### Problem to work on
Beginning with the line below that contains "You are a computer-use agent." and ending with the line that contains "Instruction: Choose the", copy every line exactly. Copy nothing else.

### Records for the exercise
==========
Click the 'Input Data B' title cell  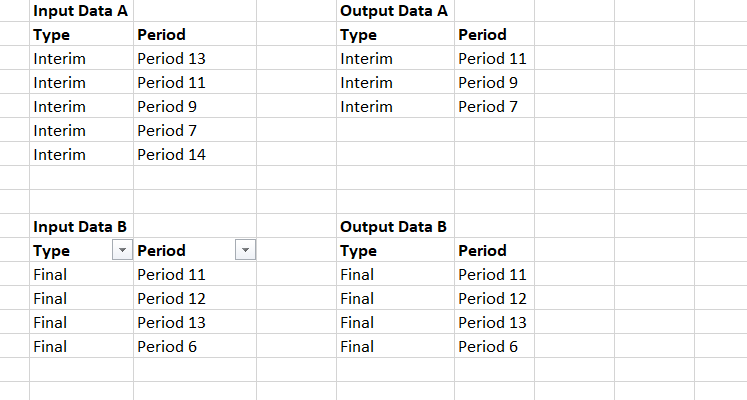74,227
==========
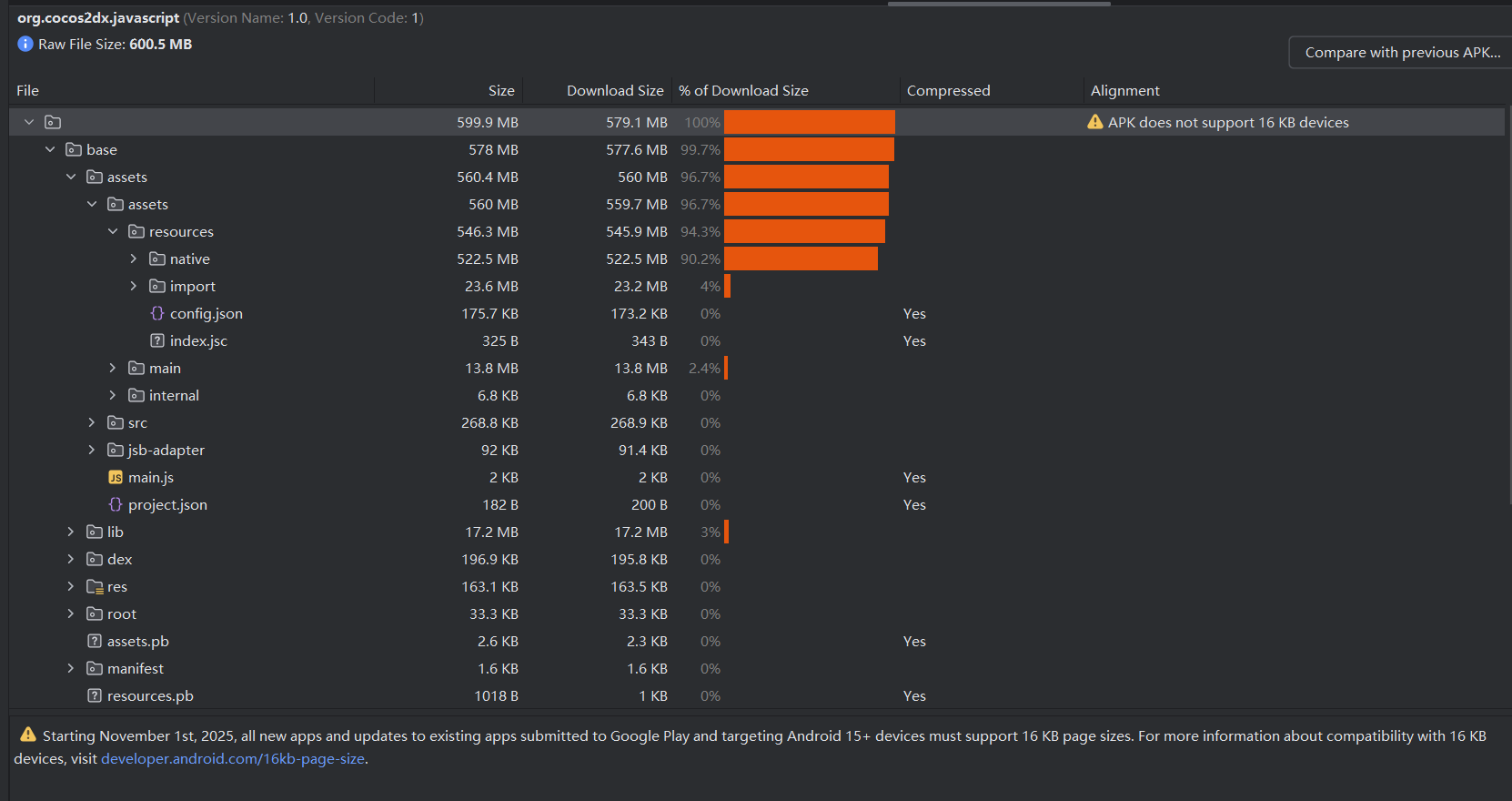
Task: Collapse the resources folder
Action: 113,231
==========
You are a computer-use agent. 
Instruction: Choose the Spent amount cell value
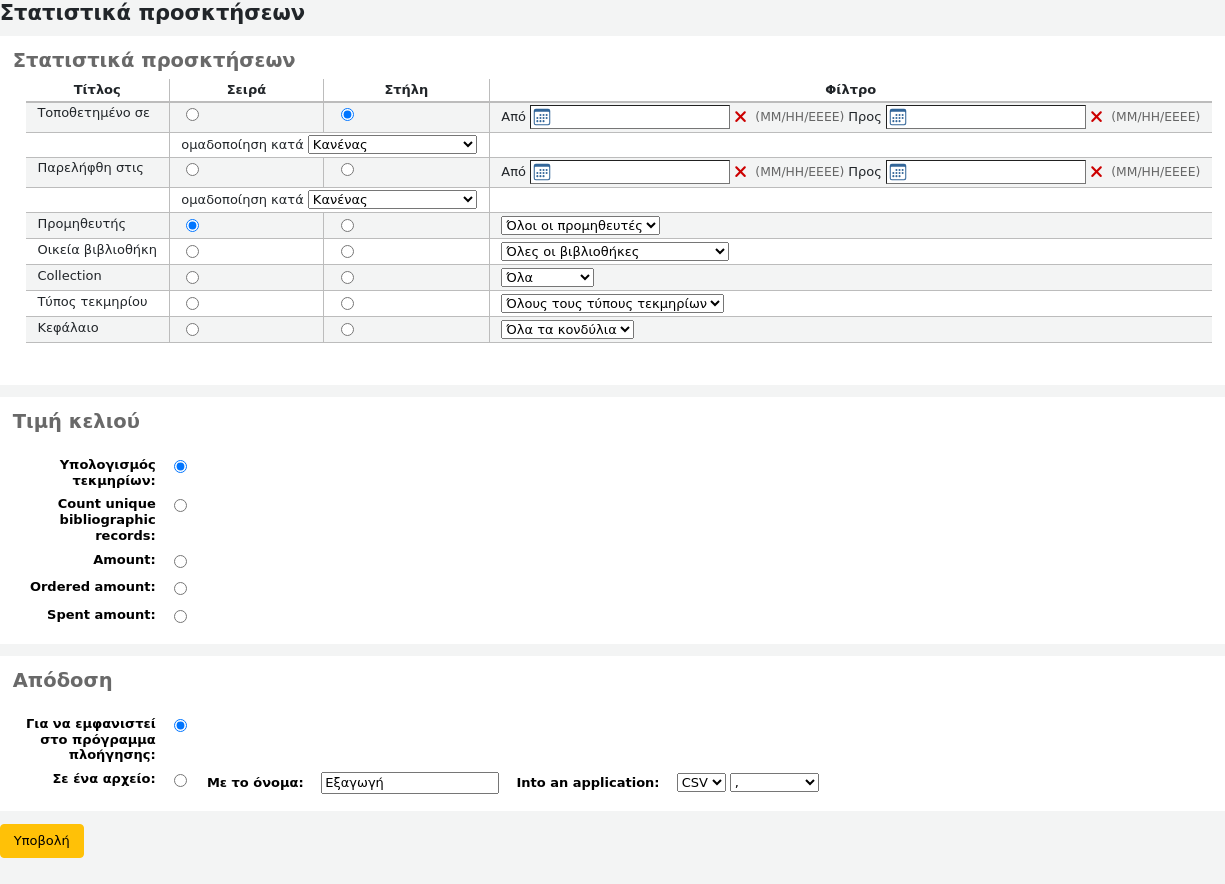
==========
### Output of the task
You are a computer-use agent. 
Instruction: Choose the Spent amount cell value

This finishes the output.